Die Union werde dem Antrag am Donnerstag nicht zustimmen, so deren gesundheitspolitischer Sprecher Tino Sorge. Er sagte über den veränderten Antrag: "Er hat einen doppelten Boden: Hinter der anfänglichen Impfpflicht ab 50 verbirgt sich eine Impfpflicht ab 18, an der Teile der Ampel offenbar verzweifelt festhalten." Die Ampel, das ist nach den Parteifarben Rot, Grün und Gelb die neue Regierung von SPD, Grünen und FDP.

Lauterbach: "Wer dagegen ist, riskiert Leid im Herbst"

Gesundheitsminister Karl Lauterbach war schon lange für eine Impfpflicht eingetreten. Zu Wochenbeginn erklärte in Berlin: "Zentral ist, dass wir damit die Älteren sofort schützen. Wer aber dagegen stimmt, riskiert erneut Lockdowns und Leid im Herbst."

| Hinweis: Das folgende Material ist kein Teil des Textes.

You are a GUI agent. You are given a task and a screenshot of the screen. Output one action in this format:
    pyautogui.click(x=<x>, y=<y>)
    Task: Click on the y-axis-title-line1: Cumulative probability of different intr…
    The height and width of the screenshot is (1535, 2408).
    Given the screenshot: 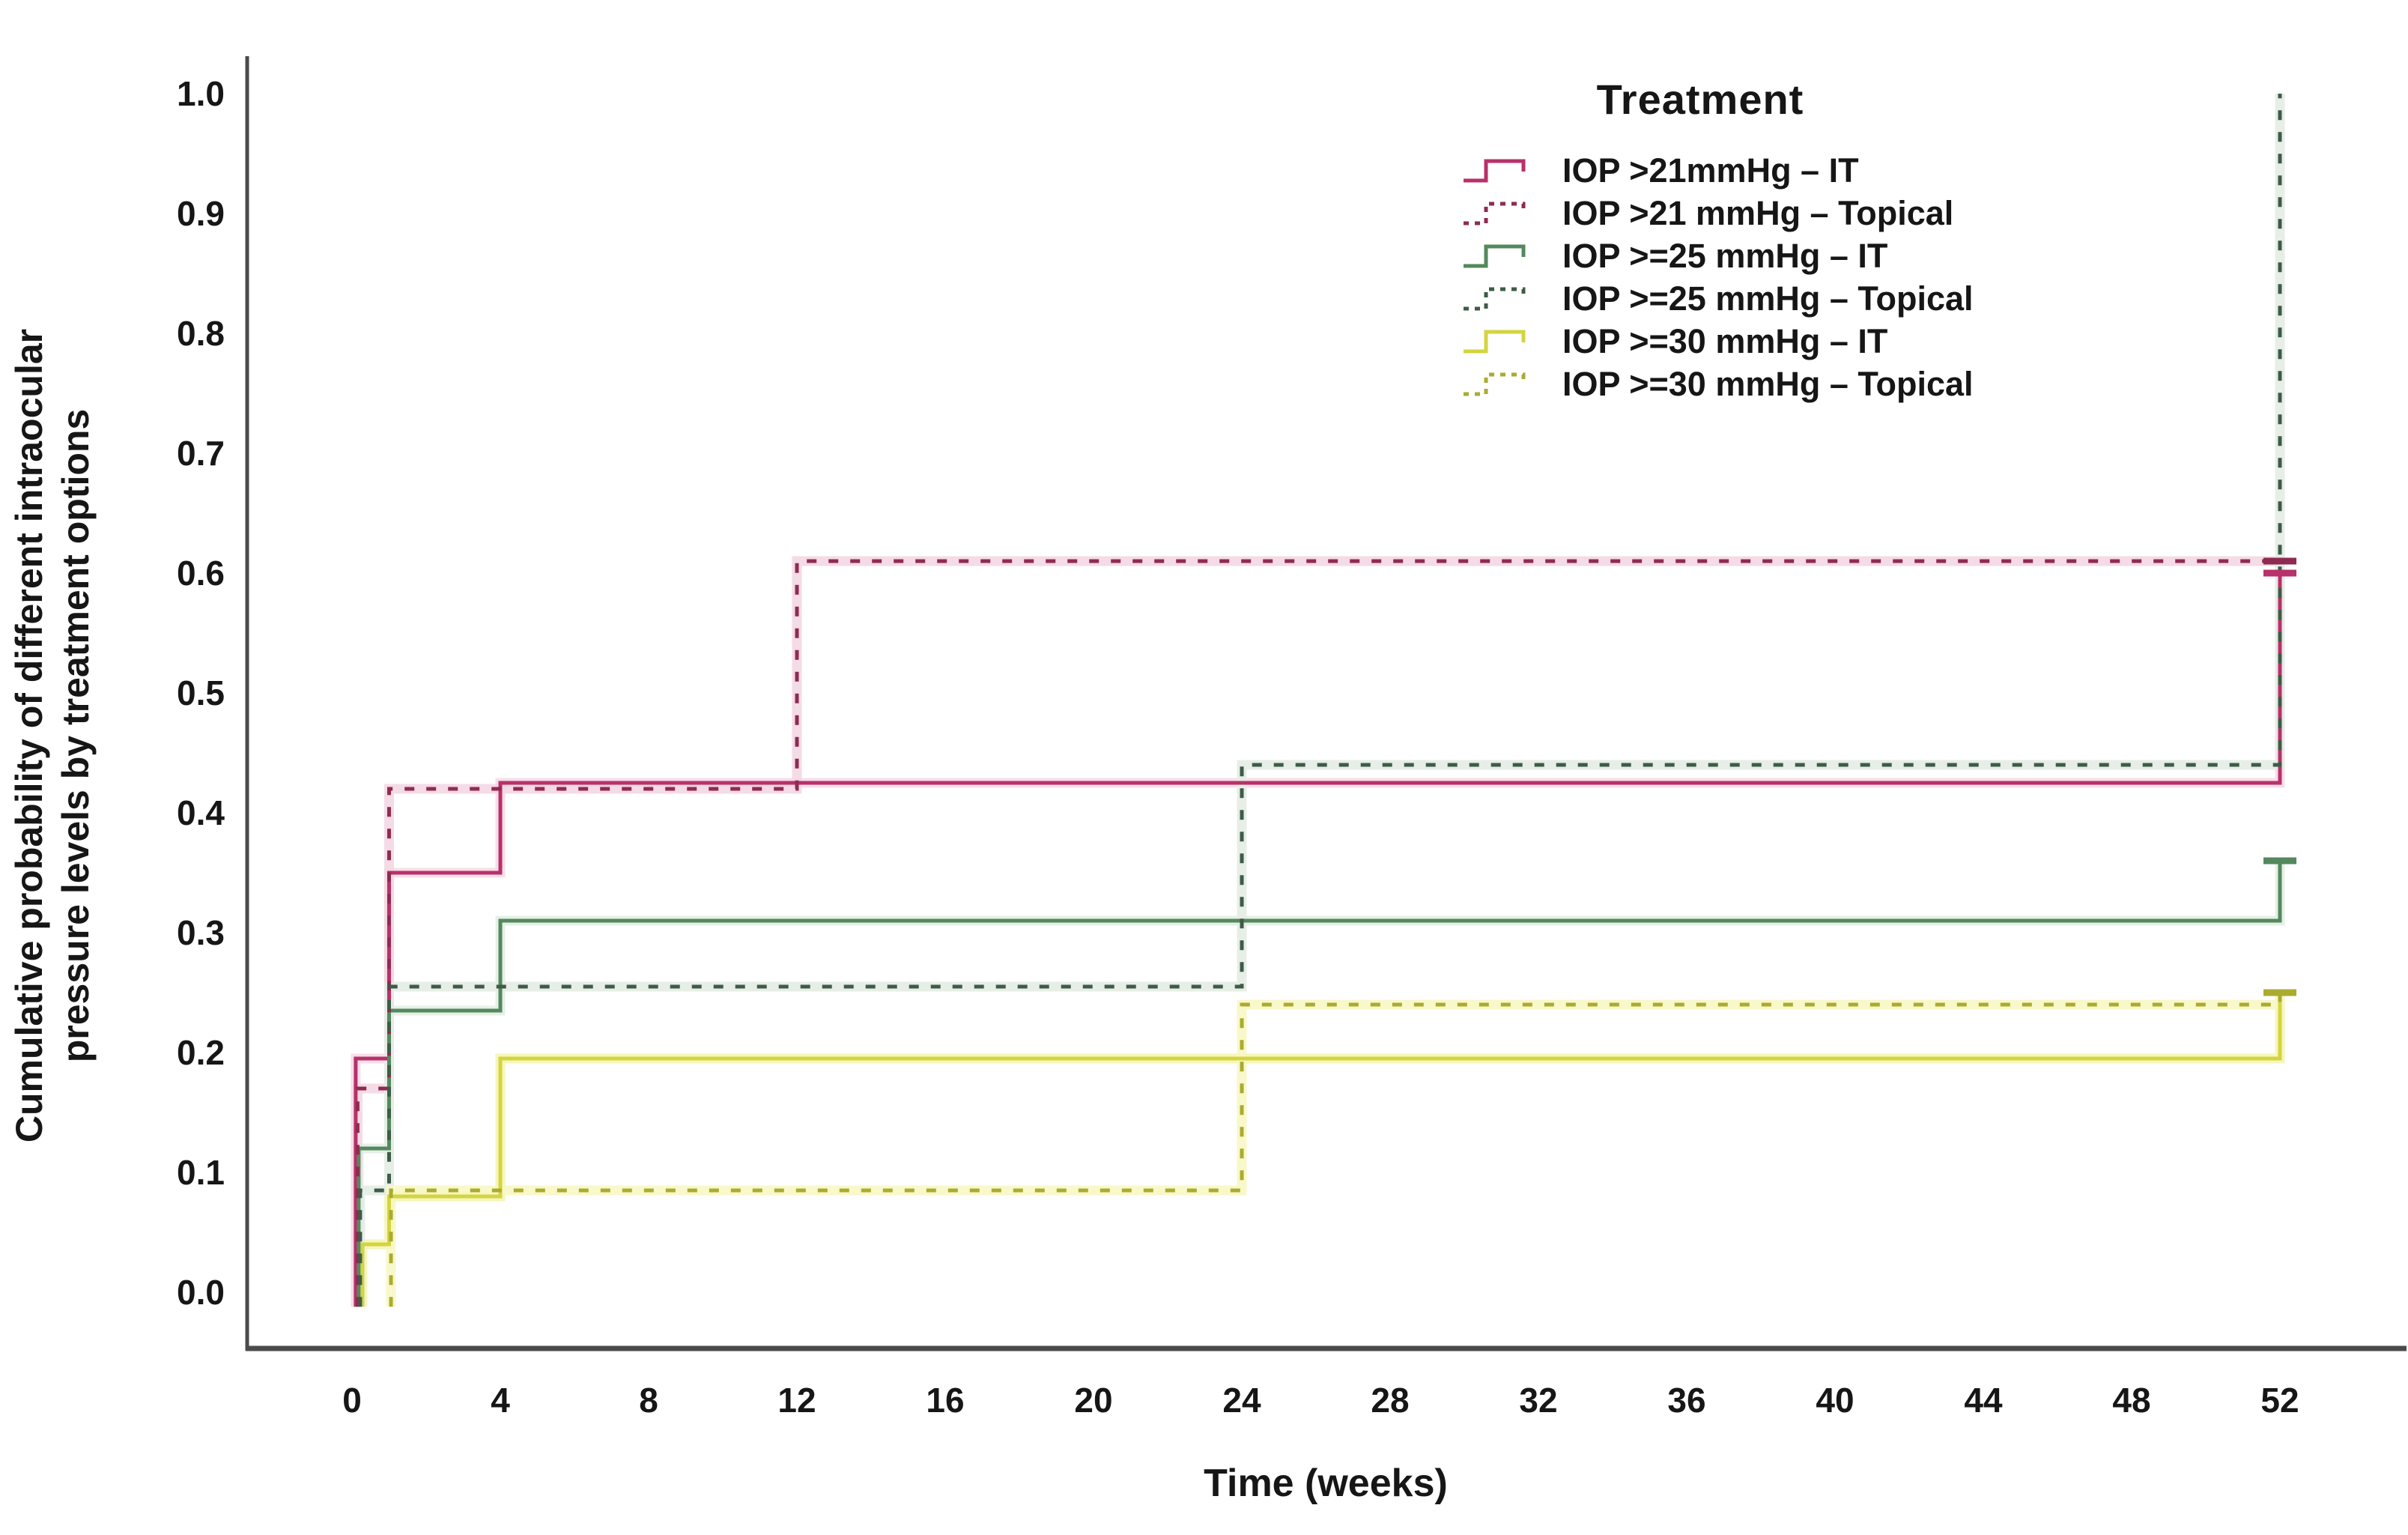 What is the action you would take?
    pyautogui.click(x=29, y=736)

Deutschland | Coronavirus |  Maskenpflicht in der Frankfurter Innenstadt
Auch wenn die Pflicht zum Tragen einer Maske weitgehend entfällt: Die Menschen bleiben vorsichtigBild: Florian Gaul/greatif/picture alliance

Lauterbach weiß aber auch: In den Ländern sind eigentlich alle 16 Ministerpräsidenten dafür, jetzt bei der Bekämpfung der Pandemie nicht nachzulassen. Wenn auch alle Beschränkungen erstmal wegfallen, haben Regionen und damit auch die Länder die Möglichkeit, sich zu "Corona-Hotspots" zu erklären und bestimmte Beschränkungen wie eben das Tragen von Masken doch noch anzuordnen. Die Länder Hamburg und Mecklenburg-Vorpommern haben das schon getan. Vielleicht wächst ja bis Donnerstag der Druck auf die Abgeordneten der Union noch, wenigstens der kleinen Impfpflicht zuzustimmen.  Am Mittwoch zeichnete sich dann doch ab, dass die Union womöglich einer Impfplicht ab 60 Jahren zustimmen könnte. 

Die Bevölkerung will vorsichtig bleiben

Die Politik pendelt also zwischen Öffnungswillen und Vorsicht. Die Bevölkerung offenbar auch. Eine Beobachtung in den ersten Tagen nach Wegfall der Maskenpflicht: Im Supermarkt in Berlin-Steglitz gibt es kaum jemanden, der keine Maske trägt. Eine Umfrage des Instituts Civey zeigte jetzt: Fast 70 Prozent der Menschen wollen weiterhin eine Maske tragen, auch wenn die Pflicht dazu weg fällt. Die Menschen blieben also vorsichtig. Noch.